Specialists from St. Petersburg University have made a breakthrough. In a sample of Orgueil (CI), a carbonaceous cosmic body that fell in France in the mid-19th century, the presence of a mineral form of a nitrogenous compound has been documented for the first time. This meteorite belongs to a rare class of stony space objects saturated with hydrocarbons and volatile substances. Its chemical composition is similar to samples returned from the asteroids Ryugu and Bennu, making it valuable material for understanding ancient processes.
Discovered substance – nickel-containing bussengautite, which is a complex compound of magnesium, nickel elements and water molecules. Nitrogen compounds in the form of ammonia serve as a universal source of biogenic nitrogen throughout space – an element without which the biochemistry of living beings is impossible. The identification of its mineral occurrence in meteorite matter expands scientific understanding of the factors that contributed to the origin of organic life and voices hypotheses about the chemical conditions in the young Solar System.

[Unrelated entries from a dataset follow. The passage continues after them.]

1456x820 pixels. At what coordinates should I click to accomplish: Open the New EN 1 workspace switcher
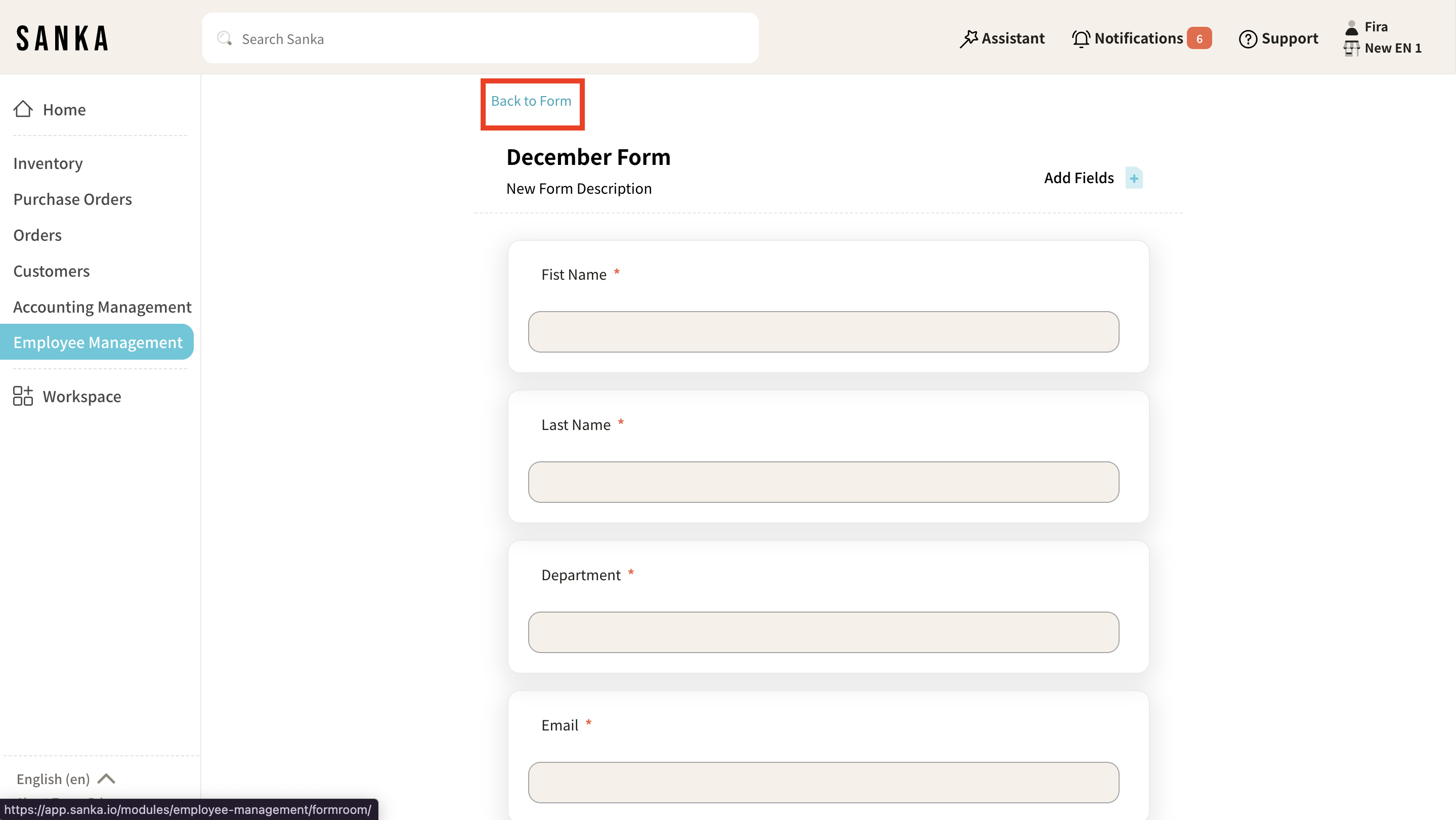coord(1392,48)
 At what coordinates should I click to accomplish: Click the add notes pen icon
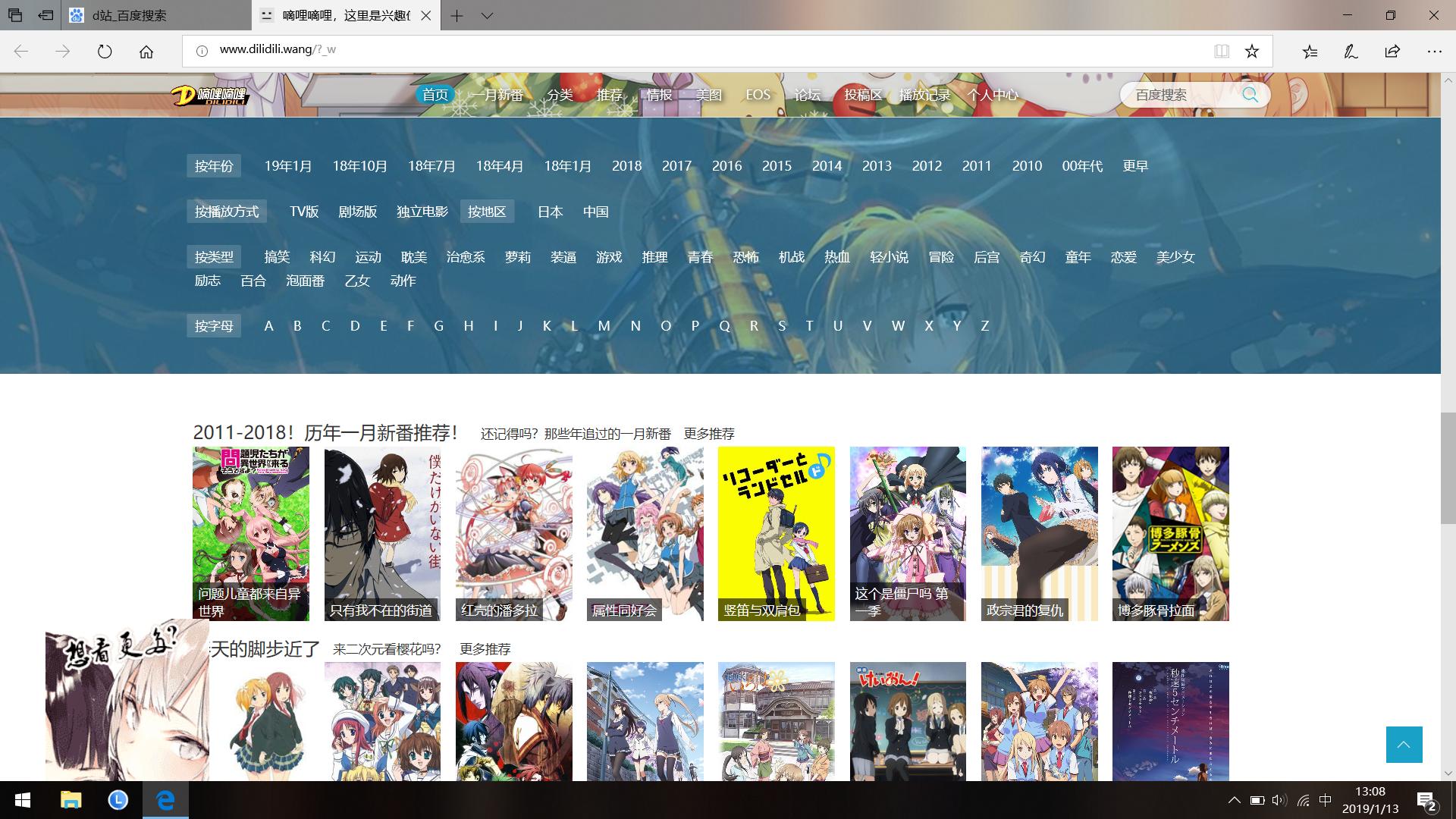pos(1351,51)

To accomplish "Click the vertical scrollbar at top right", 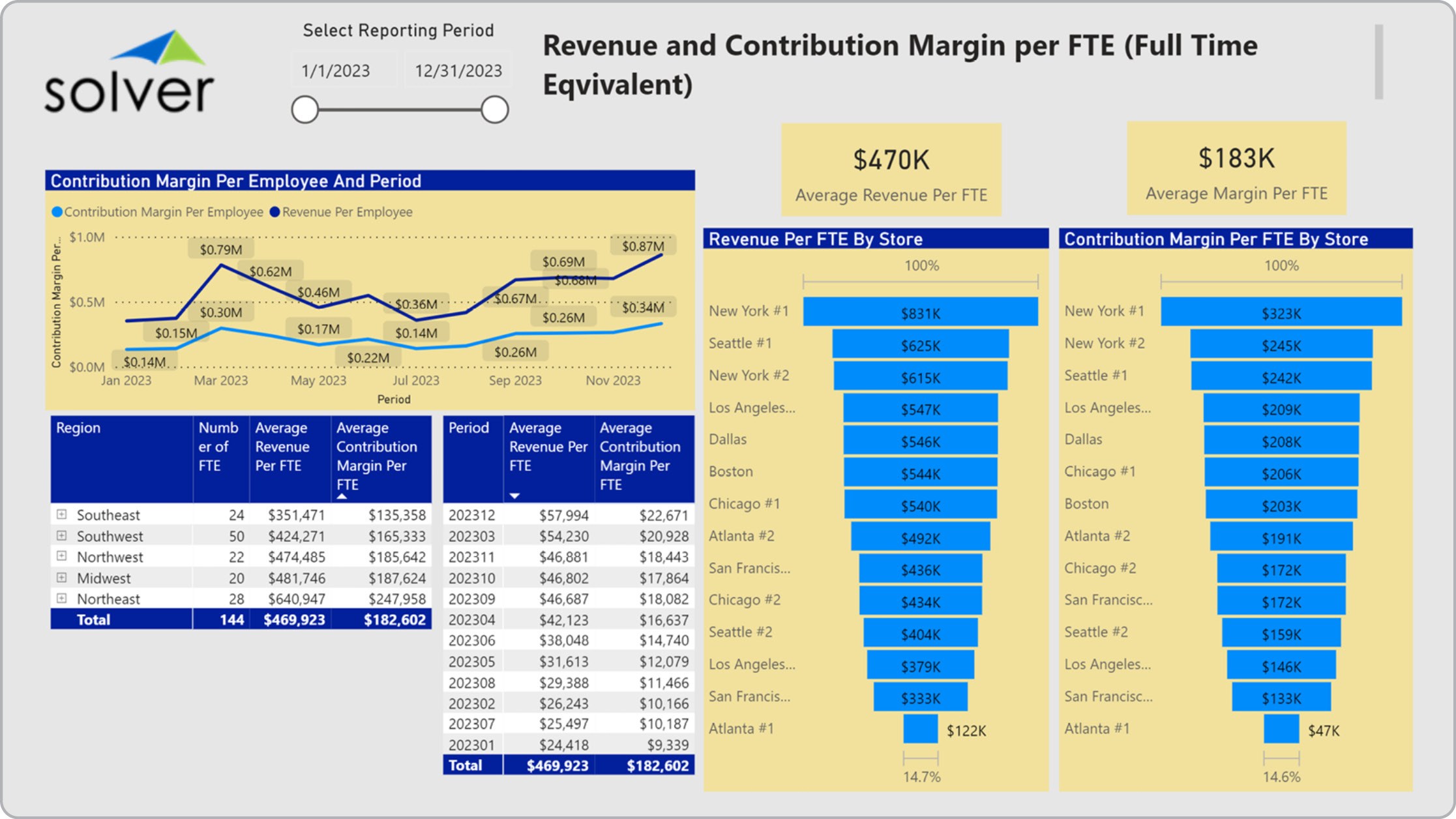I will tap(1378, 62).
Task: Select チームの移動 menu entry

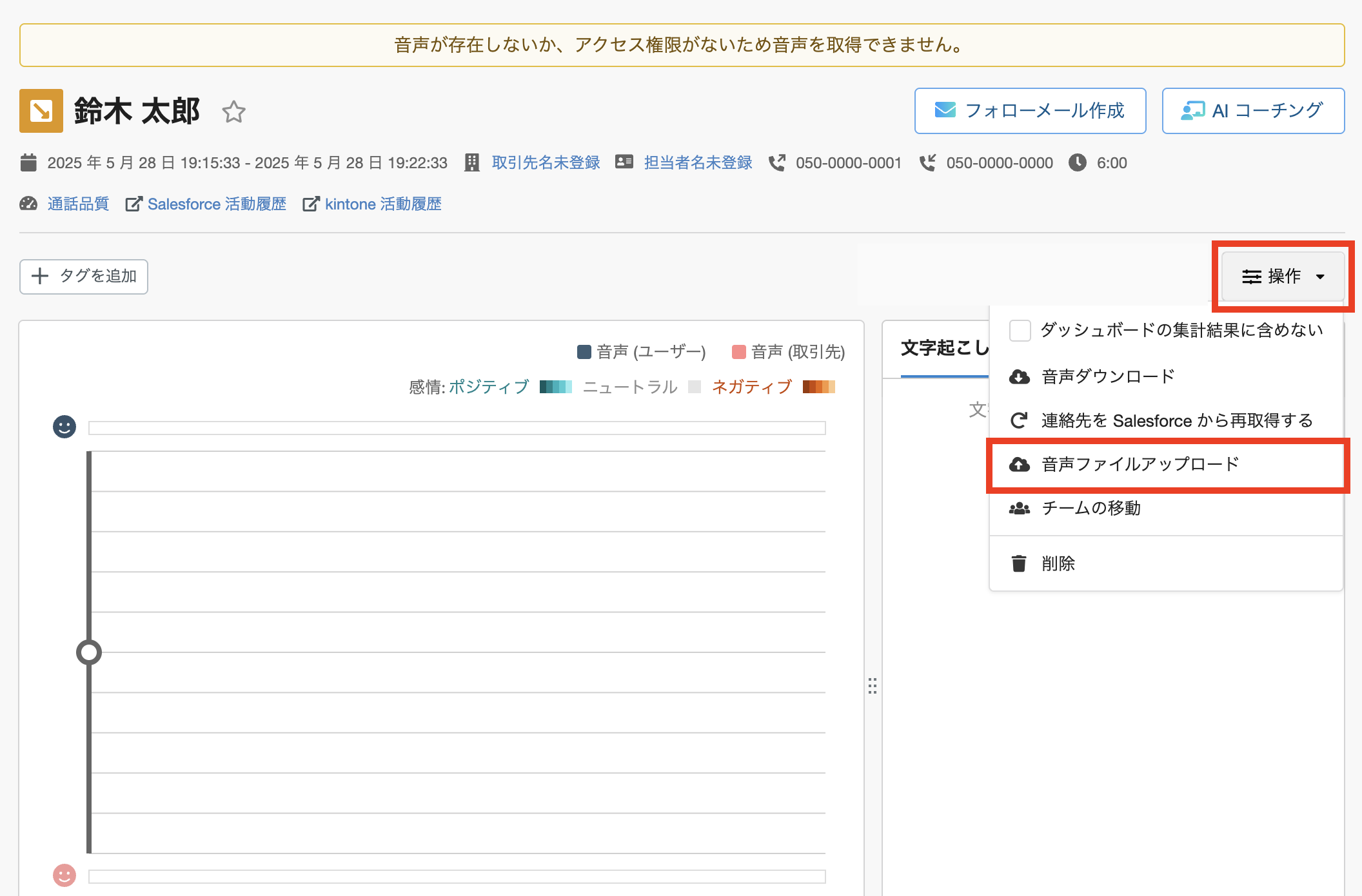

The research team used an arsenal of modern tools from the research centers of St. Petersburg State University to verify the find: X-ray diffraction approaches and computer modeling made it possible to identify the chemical structure with high accuracy. Research leader Sergei Britvin pointed out that bussingautite acts as a marker of the presence of bound nitrogen gas in cometary and asteroidal matter. In addition, this substance potentially explains the previously mysterious features of the infrared spectra obtained from the comet Churyumov-Gerasimenko and the dwarf planet Ceres.
Nitrogen minerals Rarely encountered in the interplanetary medium, they are unstable to liquid water and thermal decomposition, which has historically made them difficult to detect. For many years, scientists have hypothesized about their existence, relying only on indirect evidence obtained by remote spectral analysis methods. This discovery provided researchers with tangible evidence and a real subject for in-depth analysis. The study of crystal structure through modern analytical techniques creates new opportunities for resolving old problems in space mineralogy and may lead to a revision of methodological approaches when working with extraterrestrial material.
The identification of the first example of a nitrogenous mineral in meteorites marks a major turning point in the development of space biology and mineral science, providing concrete evidence of prebiotic raw materials in space and helping to reformulate our views on the premises from which life arose.